### Aim of the exercise:
Where the line with "The width and height of the screenshot is (727, 809)." appears below, start writing out lines exactly, and finish with the line with "You are a computer-use agent. The", which is included; write out nothing else.
*** Opening of Record set ***
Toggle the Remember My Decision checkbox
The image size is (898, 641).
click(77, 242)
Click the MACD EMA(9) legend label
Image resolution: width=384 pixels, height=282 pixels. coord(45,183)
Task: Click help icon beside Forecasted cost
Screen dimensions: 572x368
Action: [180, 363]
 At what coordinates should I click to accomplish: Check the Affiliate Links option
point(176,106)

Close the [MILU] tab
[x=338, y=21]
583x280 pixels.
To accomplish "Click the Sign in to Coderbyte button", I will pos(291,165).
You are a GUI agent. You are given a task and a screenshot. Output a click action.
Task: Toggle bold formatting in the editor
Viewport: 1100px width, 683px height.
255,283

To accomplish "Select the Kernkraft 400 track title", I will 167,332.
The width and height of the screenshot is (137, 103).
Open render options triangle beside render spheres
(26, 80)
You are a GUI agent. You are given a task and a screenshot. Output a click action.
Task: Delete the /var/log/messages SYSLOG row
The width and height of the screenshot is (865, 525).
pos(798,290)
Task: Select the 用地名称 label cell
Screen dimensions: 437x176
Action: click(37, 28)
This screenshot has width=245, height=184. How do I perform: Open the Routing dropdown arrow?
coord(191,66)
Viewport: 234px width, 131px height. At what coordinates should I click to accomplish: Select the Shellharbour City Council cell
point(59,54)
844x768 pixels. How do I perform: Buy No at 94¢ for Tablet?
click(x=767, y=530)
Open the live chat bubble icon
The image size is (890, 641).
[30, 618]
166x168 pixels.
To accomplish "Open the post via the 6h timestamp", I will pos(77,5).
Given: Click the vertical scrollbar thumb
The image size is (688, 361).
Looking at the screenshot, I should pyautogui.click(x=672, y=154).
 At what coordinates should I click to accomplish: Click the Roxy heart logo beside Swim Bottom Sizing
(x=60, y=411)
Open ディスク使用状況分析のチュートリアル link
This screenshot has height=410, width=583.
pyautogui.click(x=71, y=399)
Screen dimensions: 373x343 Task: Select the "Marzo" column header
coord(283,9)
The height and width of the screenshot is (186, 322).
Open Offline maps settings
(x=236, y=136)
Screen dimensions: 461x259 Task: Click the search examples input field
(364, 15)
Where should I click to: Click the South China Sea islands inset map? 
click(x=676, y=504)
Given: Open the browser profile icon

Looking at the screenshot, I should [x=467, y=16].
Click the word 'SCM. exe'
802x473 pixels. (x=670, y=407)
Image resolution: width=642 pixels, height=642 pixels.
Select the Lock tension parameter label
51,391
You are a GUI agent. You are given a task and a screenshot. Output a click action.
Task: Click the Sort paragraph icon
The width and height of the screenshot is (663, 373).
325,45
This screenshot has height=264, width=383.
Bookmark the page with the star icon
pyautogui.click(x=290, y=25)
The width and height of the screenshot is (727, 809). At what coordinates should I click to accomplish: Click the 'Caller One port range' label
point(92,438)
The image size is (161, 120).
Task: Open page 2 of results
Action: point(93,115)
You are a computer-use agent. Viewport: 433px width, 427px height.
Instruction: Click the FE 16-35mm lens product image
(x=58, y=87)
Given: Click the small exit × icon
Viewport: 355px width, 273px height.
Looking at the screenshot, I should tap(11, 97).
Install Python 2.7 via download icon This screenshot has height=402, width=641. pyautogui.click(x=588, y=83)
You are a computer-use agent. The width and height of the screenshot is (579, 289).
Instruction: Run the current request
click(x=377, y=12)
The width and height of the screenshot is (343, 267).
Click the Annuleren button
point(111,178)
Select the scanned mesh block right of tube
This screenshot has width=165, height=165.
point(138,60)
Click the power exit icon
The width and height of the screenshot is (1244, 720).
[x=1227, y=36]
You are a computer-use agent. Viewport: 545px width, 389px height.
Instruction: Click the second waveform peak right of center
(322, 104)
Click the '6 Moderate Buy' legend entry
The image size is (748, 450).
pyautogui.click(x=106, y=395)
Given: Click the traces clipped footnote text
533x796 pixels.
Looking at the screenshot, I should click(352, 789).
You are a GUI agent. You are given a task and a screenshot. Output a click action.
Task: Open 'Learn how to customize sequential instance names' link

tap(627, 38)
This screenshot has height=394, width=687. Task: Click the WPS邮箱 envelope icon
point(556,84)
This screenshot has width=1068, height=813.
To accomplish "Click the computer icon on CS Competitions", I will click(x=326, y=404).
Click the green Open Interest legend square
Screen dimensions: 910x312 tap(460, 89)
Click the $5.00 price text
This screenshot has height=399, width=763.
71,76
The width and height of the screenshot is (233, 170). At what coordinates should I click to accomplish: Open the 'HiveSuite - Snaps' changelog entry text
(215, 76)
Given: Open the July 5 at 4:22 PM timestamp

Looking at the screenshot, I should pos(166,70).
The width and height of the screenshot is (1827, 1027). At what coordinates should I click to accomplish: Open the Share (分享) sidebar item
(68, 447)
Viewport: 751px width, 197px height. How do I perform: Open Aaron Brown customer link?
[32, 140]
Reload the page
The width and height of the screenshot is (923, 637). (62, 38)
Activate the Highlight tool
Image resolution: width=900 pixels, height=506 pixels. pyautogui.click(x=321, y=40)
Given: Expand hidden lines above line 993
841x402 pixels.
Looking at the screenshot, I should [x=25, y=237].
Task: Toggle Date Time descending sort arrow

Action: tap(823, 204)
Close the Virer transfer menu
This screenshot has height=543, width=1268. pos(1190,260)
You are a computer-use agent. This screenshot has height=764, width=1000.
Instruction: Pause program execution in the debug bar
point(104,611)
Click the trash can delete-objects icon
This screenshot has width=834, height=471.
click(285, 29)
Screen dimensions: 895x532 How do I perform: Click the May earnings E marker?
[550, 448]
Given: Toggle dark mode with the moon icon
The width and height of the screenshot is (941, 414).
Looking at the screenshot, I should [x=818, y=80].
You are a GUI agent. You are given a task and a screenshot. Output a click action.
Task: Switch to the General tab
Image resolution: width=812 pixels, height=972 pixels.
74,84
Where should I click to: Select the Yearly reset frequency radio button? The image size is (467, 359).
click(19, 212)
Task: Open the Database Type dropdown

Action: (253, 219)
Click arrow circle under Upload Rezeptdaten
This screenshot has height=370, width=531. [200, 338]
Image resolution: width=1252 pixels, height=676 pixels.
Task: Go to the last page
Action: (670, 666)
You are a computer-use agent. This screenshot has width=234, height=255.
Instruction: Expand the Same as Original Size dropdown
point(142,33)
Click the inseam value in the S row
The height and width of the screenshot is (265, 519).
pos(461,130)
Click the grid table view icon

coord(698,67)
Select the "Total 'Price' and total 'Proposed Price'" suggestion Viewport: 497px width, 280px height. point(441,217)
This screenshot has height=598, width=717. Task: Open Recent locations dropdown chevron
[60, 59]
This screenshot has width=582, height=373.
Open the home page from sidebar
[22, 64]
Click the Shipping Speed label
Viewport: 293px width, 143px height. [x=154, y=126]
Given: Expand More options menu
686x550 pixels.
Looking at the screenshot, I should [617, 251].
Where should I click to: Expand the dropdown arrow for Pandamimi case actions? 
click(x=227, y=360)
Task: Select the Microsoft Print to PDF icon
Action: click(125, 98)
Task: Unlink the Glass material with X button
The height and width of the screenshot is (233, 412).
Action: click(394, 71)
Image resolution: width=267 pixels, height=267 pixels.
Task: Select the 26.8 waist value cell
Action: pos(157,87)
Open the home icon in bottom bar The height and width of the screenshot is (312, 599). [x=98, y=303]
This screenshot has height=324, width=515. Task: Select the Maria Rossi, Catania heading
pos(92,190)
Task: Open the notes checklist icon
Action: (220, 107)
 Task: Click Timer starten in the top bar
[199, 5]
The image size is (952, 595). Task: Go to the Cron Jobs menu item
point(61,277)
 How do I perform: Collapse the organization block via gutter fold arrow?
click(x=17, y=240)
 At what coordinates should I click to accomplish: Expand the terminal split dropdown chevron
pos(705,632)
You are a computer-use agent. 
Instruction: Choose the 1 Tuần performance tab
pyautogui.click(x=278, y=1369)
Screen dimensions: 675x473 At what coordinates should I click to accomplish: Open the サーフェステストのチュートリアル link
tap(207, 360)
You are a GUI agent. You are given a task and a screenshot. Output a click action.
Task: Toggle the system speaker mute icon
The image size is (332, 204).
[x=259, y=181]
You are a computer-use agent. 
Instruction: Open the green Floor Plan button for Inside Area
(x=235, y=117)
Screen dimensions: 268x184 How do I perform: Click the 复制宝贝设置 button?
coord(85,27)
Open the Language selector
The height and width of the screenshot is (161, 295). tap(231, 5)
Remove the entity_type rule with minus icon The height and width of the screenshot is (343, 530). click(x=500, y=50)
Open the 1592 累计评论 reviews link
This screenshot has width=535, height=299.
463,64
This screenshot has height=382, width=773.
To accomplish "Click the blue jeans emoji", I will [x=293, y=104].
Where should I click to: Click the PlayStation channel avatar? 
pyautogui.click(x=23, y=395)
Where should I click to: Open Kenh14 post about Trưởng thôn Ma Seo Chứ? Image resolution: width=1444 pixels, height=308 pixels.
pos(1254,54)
*** Close of Record set ***
### Result:
The width and height of the screenshot is (727, 809). At what coordinates should I click to accomplish: Click the 'Caller One port range' label
point(92,438)
The image size is (161, 120).
Task: Open page 2 of results
Action: point(93,115)
You are a computer-use agent. Viewport: 433px width, 427px height.
Instruction: Click the FE 16-35mm lens product image
(x=58, y=87)
Given: Click the small exit × icon
Viewport: 355px width, 273px height.
Looking at the screenshot, I should tap(11, 97).
Install Python 2.7 via download icon This screenshot has height=402, width=641. pyautogui.click(x=588, y=83)
You are a computer-use agent. The width and height of the screenshot is (579, 289).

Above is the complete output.